■ **What the task requires**: Please copy all of the entries below word for word, keeping every line as it stands.

■ **Records provided**:
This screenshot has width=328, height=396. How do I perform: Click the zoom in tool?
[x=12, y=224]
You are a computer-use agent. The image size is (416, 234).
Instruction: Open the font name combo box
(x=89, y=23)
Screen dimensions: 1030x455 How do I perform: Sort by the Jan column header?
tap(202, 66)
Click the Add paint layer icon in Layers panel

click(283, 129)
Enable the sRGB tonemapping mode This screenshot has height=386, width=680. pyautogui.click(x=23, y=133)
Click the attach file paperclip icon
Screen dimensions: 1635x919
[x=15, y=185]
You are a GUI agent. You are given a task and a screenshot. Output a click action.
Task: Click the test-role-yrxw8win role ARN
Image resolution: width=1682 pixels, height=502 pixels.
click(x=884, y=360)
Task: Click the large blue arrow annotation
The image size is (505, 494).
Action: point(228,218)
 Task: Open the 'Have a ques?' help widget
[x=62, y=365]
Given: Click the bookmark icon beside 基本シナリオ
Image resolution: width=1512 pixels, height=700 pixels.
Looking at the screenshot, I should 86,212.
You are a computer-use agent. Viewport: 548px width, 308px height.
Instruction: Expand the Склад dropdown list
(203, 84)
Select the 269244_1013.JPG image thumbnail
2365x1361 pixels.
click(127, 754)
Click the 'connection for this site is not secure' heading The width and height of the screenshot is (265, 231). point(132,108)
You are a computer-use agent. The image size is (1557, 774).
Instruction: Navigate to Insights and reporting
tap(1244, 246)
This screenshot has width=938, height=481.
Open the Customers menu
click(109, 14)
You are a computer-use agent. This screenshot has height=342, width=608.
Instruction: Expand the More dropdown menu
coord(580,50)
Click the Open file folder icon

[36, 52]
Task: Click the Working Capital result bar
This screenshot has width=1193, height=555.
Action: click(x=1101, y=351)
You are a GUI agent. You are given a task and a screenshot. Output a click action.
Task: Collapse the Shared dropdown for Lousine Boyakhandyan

■ **Solution below**:
This screenshot has width=328, height=396. How do I perform: Click the zoom in tool?
[x=12, y=224]
You are a computer-use agent. The image size is (416, 234).
Instruction: Open the font name combo box
(x=89, y=23)
Screen dimensions: 1030x455 How do I perform: Sort by the Jan column header?
tap(202, 66)
Click the Add paint layer icon in Layers panel

click(283, 129)
Enable the sRGB tonemapping mode This screenshot has height=386, width=680. pyautogui.click(x=23, y=133)
Click the attach file paperclip icon
Screen dimensions: 1635x919
[x=15, y=185]
You are a GUI agent. You are given a task and a screenshot. Output a click action.
Task: Click the test-role-yrxw8win role ARN
Image resolution: width=1682 pixels, height=502 pixels.
click(x=884, y=360)
Task: Click the large blue arrow annotation
The image size is (505, 494).
Action: point(228,218)
 Task: Open the 'Have a ques?' help widget
[x=62, y=365]
Given: Click the bookmark icon beside 基本シナリオ
Image resolution: width=1512 pixels, height=700 pixels.
Looking at the screenshot, I should 86,212.
You are a computer-use agent. Viewport: 548px width, 308px height.
Instruction: Expand the Склад dropdown list
(203, 84)
Select the 269244_1013.JPG image thumbnail
2365x1361 pixels.
click(127, 754)
Click the 'connection for this site is not secure' heading The width and height of the screenshot is (265, 231). point(132,108)
You are a computer-use agent. The image size is (1557, 774).
Instruction: Navigate to Insights and reporting
tap(1244, 246)
This screenshot has width=938, height=481.
Open the Customers menu
click(109, 14)
You are a computer-use agent. This screenshot has height=342, width=608.
Instruction: Expand the More dropdown menu
coord(580,50)
Click the Open file folder icon

[36, 52]
Task: Click the Working Capital result bar
This screenshot has width=1193, height=555.
Action: click(x=1101, y=351)
You are a GUI agent. You are given a task and a screenshot. Output a click action.
Task: Collapse the Shared dropdown for Lousine Boyakhandyan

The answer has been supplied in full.